Wednesday, December 30, 2009

Lobbying by firms which are majority-owned by U.S. Treasury

Spurred by news that GM had hired lobbyists, someone asks if I "could explain how a company which is 63% owned by the US Government could justify spending money to hire lobbyists?" Here is my response...

Personally, I do not subscribe to the notion that  "lobbying" is some kind of social "evil" that is counter to the interest of citizens. Lobbying is primarily an informational process, with the lobbyist trying to "paint a picture" that is advantageous to their client, frequently in terms of how legislation or regulation may help or harm "jobs" and "businesses" in the politician's local district. Lobbying per se is not directly tied to illegal political "contributions" or bribes.
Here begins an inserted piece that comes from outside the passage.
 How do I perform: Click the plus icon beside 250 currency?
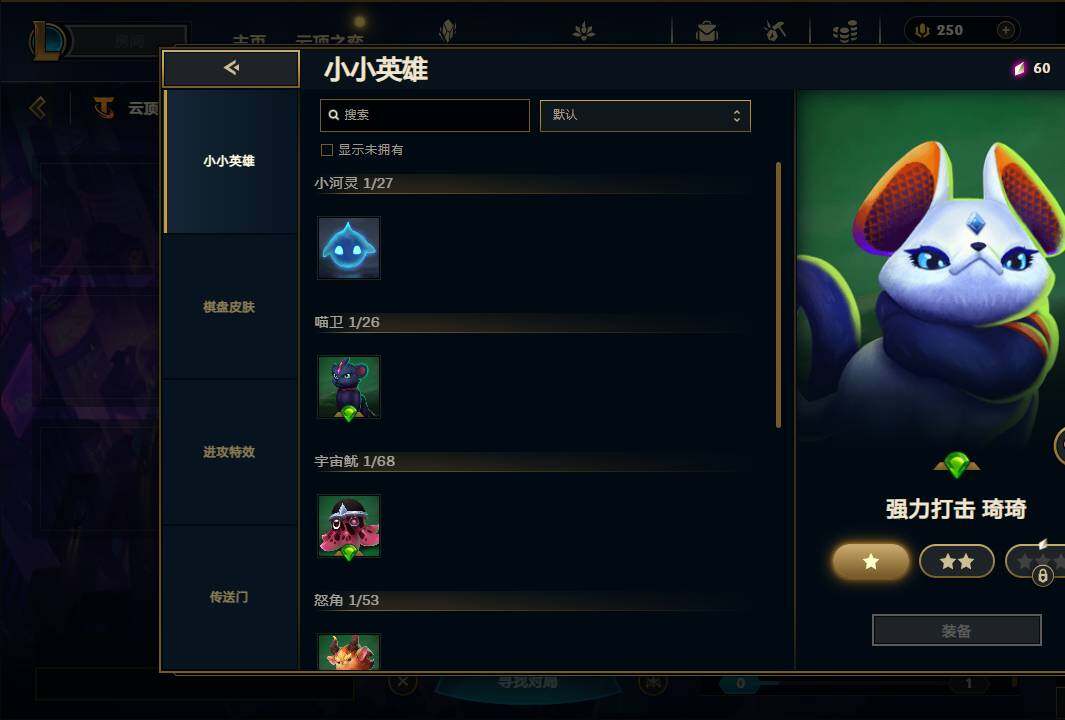click(1006, 30)
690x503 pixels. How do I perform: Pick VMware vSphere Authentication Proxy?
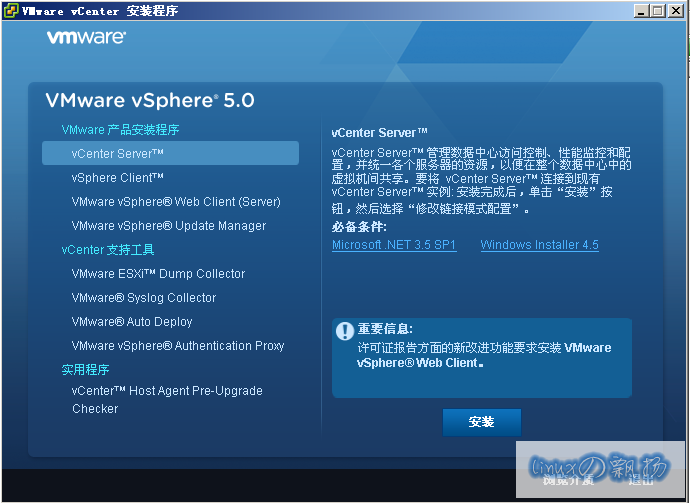(x=178, y=345)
Whether the government owns 0% or 100% of a firm has no bearing on the business-value of engaging in lobbying of Congress and regulators. If the will of Congress and the regulators can affect your business, you have a right and fiduciary obligation to your owners (including Uncle Sam) to make sure that Congress and the regulators are informed of the business and economic ramifications of their actions.

The U.S. Treasury is the nominal owner of that 63% government ownership. They have a fiduciary duty to their "owners", the citizen taxpayers of the U.S., to get a "return" for that investment. Treasury certainly has an obligation to make sure that the firm acts in the best interests of the firm and assuring that Treasury gets its return.

That is not to say that every action of the firm is 100% aligned with Treasury's interests, but generally Treasury can "justify" the actions of the firm if those actions are likely to be in the best interests of the firm's survival and health and "return" of the investment money to Treasury.

Sometimes the interests of firms are way out of line with the interest of U.S. citizens (e.g., Wall Street "banks"), but that is more the exception than the rule.

The simple truth is that Congress and the regulators depend on the lobbyists because the lobbyists generally tend to have a better grasp of the facts and principles involved than the politicians and regulators and their staffs. The problem is weeding out the bad apples without throwing out the overwhelming majority of good apples.

Of course, political partisans who have a contrary interest to the legislative and regulatory priorities of the firm may not agree with the positions being "lobbied" by the firm, but that is all about politics and not about whether lobbying is "justified" or not.

I understand the negative popular image of lobbyists and the political "power" that accrues from attacking them, so maybe it is just another one of those "grimace and bear it" scenarios where you publicly deplore what you privately support. The old saying in Washington is "Never confuse public pronouncements with private intentions."

So, in short, Treasury should publicly decry and excoriate the use of any of the taxpayers' money for lobbying, but privately encourage them to lobby as aggressively as they need to and maybe even offer to help them do it.

But let me reiterate that this is all independent of any illegal financial "contributions" from any firm to any member or staff of Congress or any regulator.

I also understand that many naive individuals lump the legal forms of lobbying in with illegal activities and call the whole collection "lobbying" with no distinction, but that is a misuse of the term. Put more simply, not everyone who "lobbies" is necessarily a "lobbyist". True lobbyists must be registered and are regulated by the government.

In any case, I have no problem with GM lobbying Congress and the regulators. The (temporary) majority ownership by the U.S. Treasury should have no impact on what lobbying activities the firm can engage in.

Ditto for Fannie Mae and Freddie Mac.